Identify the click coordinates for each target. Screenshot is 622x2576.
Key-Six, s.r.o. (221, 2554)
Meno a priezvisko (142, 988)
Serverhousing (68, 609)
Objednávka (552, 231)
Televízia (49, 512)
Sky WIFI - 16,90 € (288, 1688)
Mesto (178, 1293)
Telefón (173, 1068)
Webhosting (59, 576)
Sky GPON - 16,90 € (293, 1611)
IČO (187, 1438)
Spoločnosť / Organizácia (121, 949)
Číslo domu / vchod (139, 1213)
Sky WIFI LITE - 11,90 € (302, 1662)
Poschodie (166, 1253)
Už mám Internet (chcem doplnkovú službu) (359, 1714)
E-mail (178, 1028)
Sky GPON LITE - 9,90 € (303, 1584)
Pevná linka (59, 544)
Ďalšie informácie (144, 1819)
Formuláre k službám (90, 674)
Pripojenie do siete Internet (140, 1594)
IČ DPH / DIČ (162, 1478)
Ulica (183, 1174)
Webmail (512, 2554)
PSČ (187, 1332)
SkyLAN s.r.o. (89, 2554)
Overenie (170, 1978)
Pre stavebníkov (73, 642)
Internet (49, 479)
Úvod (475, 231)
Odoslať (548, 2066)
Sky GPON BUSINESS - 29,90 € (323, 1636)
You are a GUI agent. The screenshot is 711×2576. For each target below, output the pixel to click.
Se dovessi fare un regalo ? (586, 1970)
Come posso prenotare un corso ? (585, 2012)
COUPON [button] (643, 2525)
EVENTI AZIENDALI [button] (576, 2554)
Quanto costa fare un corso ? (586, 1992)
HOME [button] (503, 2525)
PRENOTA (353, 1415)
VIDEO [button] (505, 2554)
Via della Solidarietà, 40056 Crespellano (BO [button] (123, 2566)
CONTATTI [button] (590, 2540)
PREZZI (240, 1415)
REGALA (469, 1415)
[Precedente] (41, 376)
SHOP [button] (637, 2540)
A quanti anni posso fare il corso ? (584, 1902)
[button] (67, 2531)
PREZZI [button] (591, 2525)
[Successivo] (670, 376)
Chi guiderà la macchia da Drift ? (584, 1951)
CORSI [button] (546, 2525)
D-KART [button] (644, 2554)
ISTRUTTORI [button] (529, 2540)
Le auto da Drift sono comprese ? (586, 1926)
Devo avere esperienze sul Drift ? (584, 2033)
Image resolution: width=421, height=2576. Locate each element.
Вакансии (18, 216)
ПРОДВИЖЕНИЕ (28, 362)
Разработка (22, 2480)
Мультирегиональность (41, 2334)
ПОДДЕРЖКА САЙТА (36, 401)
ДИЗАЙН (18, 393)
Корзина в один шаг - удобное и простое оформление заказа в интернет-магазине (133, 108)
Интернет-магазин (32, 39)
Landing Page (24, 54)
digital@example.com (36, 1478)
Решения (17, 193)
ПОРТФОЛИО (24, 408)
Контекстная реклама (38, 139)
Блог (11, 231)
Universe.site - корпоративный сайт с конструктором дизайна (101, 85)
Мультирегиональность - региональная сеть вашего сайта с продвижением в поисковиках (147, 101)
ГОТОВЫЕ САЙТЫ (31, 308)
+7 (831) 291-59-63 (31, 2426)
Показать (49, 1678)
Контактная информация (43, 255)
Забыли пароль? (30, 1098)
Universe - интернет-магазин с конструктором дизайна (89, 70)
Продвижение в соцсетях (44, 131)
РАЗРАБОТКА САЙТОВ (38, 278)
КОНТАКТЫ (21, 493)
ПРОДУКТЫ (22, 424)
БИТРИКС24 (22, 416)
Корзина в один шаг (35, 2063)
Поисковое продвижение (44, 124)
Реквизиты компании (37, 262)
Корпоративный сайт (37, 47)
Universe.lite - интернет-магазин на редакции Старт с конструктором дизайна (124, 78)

● ● ● ●

WORK TO BE COMPLETED.
Repeat the listing above exactly, every line of it.

RESULT FOR THIS TASK.
Identify the click coordinates for each target. Screenshot is 622x2576.
Key-Six, s.r.o. (221, 2554)
Meno a priezvisko (142, 988)
Serverhousing (68, 609)
Objednávka (552, 231)
Televízia (49, 512)
Sky WIFI - 16,90 € (288, 1688)
Mesto (178, 1293)
Telefón (173, 1068)
Webhosting (59, 576)
Sky GPON - 16,90 € (293, 1611)
IČO (187, 1438)
Spoločnosť / Organizácia (121, 949)
Číslo domu / vchod (139, 1213)
Sky WIFI LITE - 11,90 € (302, 1662)
Poschodie (166, 1253)
Už mám Internet (chcem doplnkovú službu) (359, 1714)
E-mail (178, 1028)
Sky GPON LITE - 9,90 € (303, 1584)
Pevná linka (59, 544)
Ďalšie informácie (144, 1819)
Formuláre k službám (90, 674)
Pripojenie do siete Internet (140, 1594)
IČ DPH / DIČ (162, 1478)
Ulica (183, 1174)
Webmail (512, 2554)
PSČ (187, 1332)
SkyLAN s.r.o. (89, 2554)
Overenie (170, 1978)
Pre stavebníkov (73, 642)
Internet (49, 479)
Úvod (475, 231)
Odoslať (548, 2066)
Sky GPON BUSINESS - 29,90 € (323, 1636)
You are a GUI agent. The screenshot is 711×2576. For each target below, output the pixel to click.
Se dovessi fare un regalo ? (586, 1970)
Come posso prenotare un corso ? (585, 2012)
COUPON [button] (643, 2525)
EVENTI AZIENDALI [button] (576, 2554)
Quanto costa fare un corso ? (586, 1992)
HOME [button] (503, 2525)
PRENOTA (353, 1415)
VIDEO [button] (505, 2554)
Via della Solidarietà, 40056 Crespellano (BO [button] (123, 2566)
CONTATTI [button] (590, 2540)
PREZZI (240, 1415)
REGALA (469, 1415)
[Precedente] (41, 376)
SHOP [button] (637, 2540)
A quanti anni posso fare il corso ? (584, 1902)
[button] (67, 2531)
PREZZI [button] (591, 2525)
[Successivo] (670, 376)
Chi guiderà la macchia da Drift ? (584, 1951)
CORSI [button] (546, 2525)
D-KART [button] (644, 2554)
ISTRUTTORI [button] (529, 2540)
Le auto da Drift sono comprese ? (586, 1926)
Devo avere esperienze sul Drift ? (584, 2033)
Image resolution: width=421, height=2576. Locate each element.
Вакансии (18, 216)
ПРОДВИЖЕНИЕ (28, 362)
Разработка (22, 2480)
Мультирегиональность (41, 2334)
ПОДДЕРЖКА САЙТА (36, 401)
ДИЗАЙН (18, 393)
Корзина в один шаг - удобное и простое оформление заказа в интернет-магазине (133, 108)
Интернет-магазин (32, 39)
Landing Page (24, 54)
digital@example.com (36, 1478)
Решения (17, 193)
ПОРТФОЛИО (24, 408)
Контекстная реклама (38, 139)
Блог (11, 231)
Universe.site - корпоративный сайт с конструктором дизайна (101, 85)
Мультирегиональность - региональная сеть вашего сайта с продвижением в поисковиках (147, 101)
ГОТОВЫЕ САЙТЫ (31, 308)
+7 (831) 291-59-63 (31, 2426)
Показать (49, 1678)
Контактная информация (43, 255)
Забыли пароль? (30, 1098)
Universe - интернет-магазин с конструктором дизайна (89, 70)
Продвижение в соцсетях (44, 131)
РАЗРАБОТКА САЙТОВ (38, 278)
КОНТАКТЫ (21, 493)
ПРОДУКТЫ (22, 424)
БИТРИКС24 (22, 416)
Корзина в один шаг (35, 2063)
Поисковое продвижение (44, 124)
Реквизиты компании (37, 262)
Корпоративный сайт (37, 47)
Universe.lite - интернет-магазин на редакции Старт с конструктором дизайна (124, 78)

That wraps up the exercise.